The Thirty-fifth Annual Meeting of the American Missionary Association will be held in Worcester, Mass., commencing November 1st, at 3 P. M. For particulars see fourth page of cover.
FINANCIAL.
This month brings around the close of another fiscal year. Our balances will be struck on the 30th of September, and we are exceedingly anxious that all parties, either churches or individuals, who have intended to contribute to our work during the current year, should do so as early as possible. Our appeal is that you give to this cause liberally as the Lord may have prospered you. Our receipts for the nine months to June 30th were very encouraging, but the receipts for July, the first month of the last quarter, have not been as large as we had reason to hope. The increase over July of last year has been only fourteen per cent, instead of twenty-five per cent., the amount necessary to carry forward the additional work we have undertaken. But we trust that our friends will enable us to meet these appropriations without embarrassing our treasury. Every dollar received during the next thirty days will help us to meet our pressing demands, and possibly save us from closing the year with debt.
OUR BROADSIDE.
We give room in this number of the Missionary to a broadside on Church work. Our object is to present to our patrons, at a view, an array of the large number of new churches we have established for the colored people. A majority of the pastors employed by us have been connected in some capacity with our Institutions, a goodly number of them having graduated from the theological classes at Talladega College, Fisk and Straight Universities.
It may be said, with grateful assurance and peculiar emphasis, that this Association establishes its churches. It prepares a constituency by its day and Sabbath-schools, and from this educates a ministry. In this way it develops a demand for a pure church, and also the possibility of maintaining it when established.

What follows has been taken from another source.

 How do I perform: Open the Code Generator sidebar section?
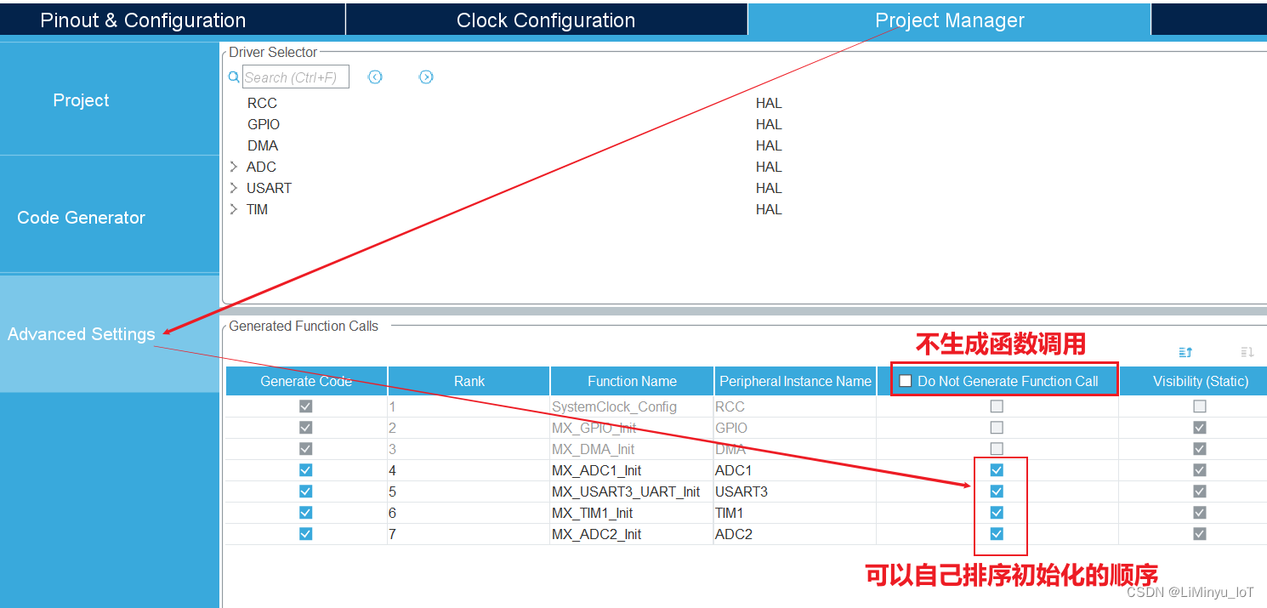81,217
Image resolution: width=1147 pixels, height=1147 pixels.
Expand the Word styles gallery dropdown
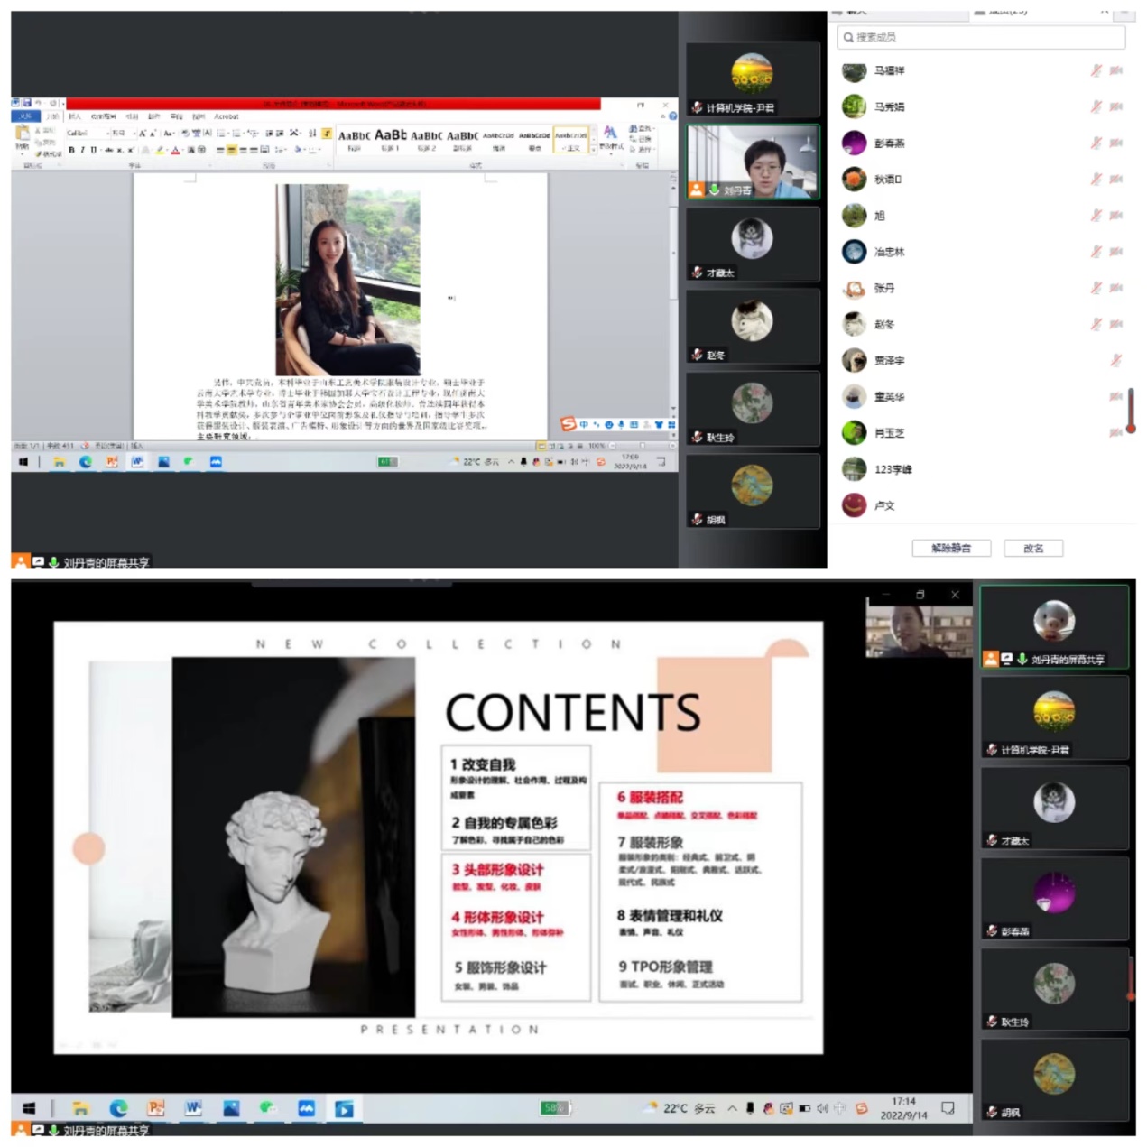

It will be observed that nearly all the churches reported have been blessed during the year with additions to their numbers, and that many have made improvements upon their property. The Sabbath-schools have everywhere received due attention, and much of the progress in the different churches has been made possible by the earnest, prayerful and unremitting labors of our missionaries in this department of religious work. Missionary meetings and societies have been greatly encouraged and the cause of temperance widely promoted. Many of the young converts have found their way to institutions of learning, and many have engaged in teaching and missionary service.